Niyazi
25 Mayıs 2020
‘İstek, dilek, temenni, rica, arzu’ demek olan Farsça ve Kürtçe niyaz sözü Pehlevice niyaz (=istek, dilek) sözünden kaynaklanmıştır. Şahıs adı olarak tercih edilen Niyazi (=niyaz eden, dilekte bulunan, temenni eden) diye bilinmektedir. Niyazi kelimesi veya adı ‘sevgili, mahbup’ olarak da anılmıştır. Farsça niyâzmend veya niyâz-kâr (=rica eden, muhtaç), niyâzyân veya niyâzîyan (=ihtiyaç sahipleri, âşıklar) ve nevniyâz (= Hakk’a yeni bağlanan, yeni âşık) gibi sözler kullanılıyor. Niyaz, ‘rağbet, meyil, dost, mütevazi ikram’ karşılıklarında da telaffuz edilmektedir.

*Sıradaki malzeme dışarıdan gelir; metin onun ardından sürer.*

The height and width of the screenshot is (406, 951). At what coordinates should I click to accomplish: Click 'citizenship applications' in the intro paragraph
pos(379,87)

Orta Farsçadaki niyōsitan (=işitmek, duymak, talep etmek) ve aynı karşılıkta Beluçça niyōšay sözüyle ilişkili olduğu sanılmaktadır. Farsça niyûşîden (=dinlemek, aramak, talep etmek) aynı açıdan kullanılmıştır. Kürtçe niyaz (=dilek, temenni), niyazan (=samimi, dürüst, kalbi temiz olan) ve niyazanî (=temiz yüreklilik, saflık) sözleri bilinmektedir.

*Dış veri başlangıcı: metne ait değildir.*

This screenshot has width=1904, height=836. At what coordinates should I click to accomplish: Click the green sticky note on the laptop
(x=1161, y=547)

Zerdüştilikten bu yana devam edegelen fakirlere, muhtaç sahiplerine veya Hakk adına çevreye dağıtılan yiyecek ve içeceklere de niyaz deniliyor. Bu uygulama, Yukarı Fırat Bölgesi’nde yoğun olarak uygulanıyordu. Pehlevice niyōsitan (=dinlemek, işitmek) sözünün İbranice naş (=dinlemek) kelimesiyle ilişkisi bir olasılık düzeyindedir. Dervişlik makamında ‘dürüst’ ve ‘muhip’ olarak bilinir. Aynı makamda, Hakk’ın sevgisini talep edenlerdir. Bir zamanlar Afganistan dolaylarında bir boyun adı da Niyâzî idi. Niyaz sözü, Azerice, Kazakça ve Uygurcada niyaz, Özbekçede niyàz şekilleriyle görülmektedir. Müzik alanında Abdülbaki Dede Efendi tarafından düzenlenmiş bir makam, niyaz makamı adıyla tanınmıştır. XVIII. yüzyılda kendini tasavvufa adadığı için tākibata uğrayan ünlü mutasavvıf Niyazî-i Mısrî‘dir. Bektaşi literatüründe rica ve dilek belirten manzum veya mensur sözlere de niyâz denilmiştir. Ayrıca, mutasavvıf tekke ve türbelerin pencereleri niyaz penceresi diye biliniyordu. Bektaşilikte veya tasavvufta bir makam niyaz taşı olarak ifade edilmiştir.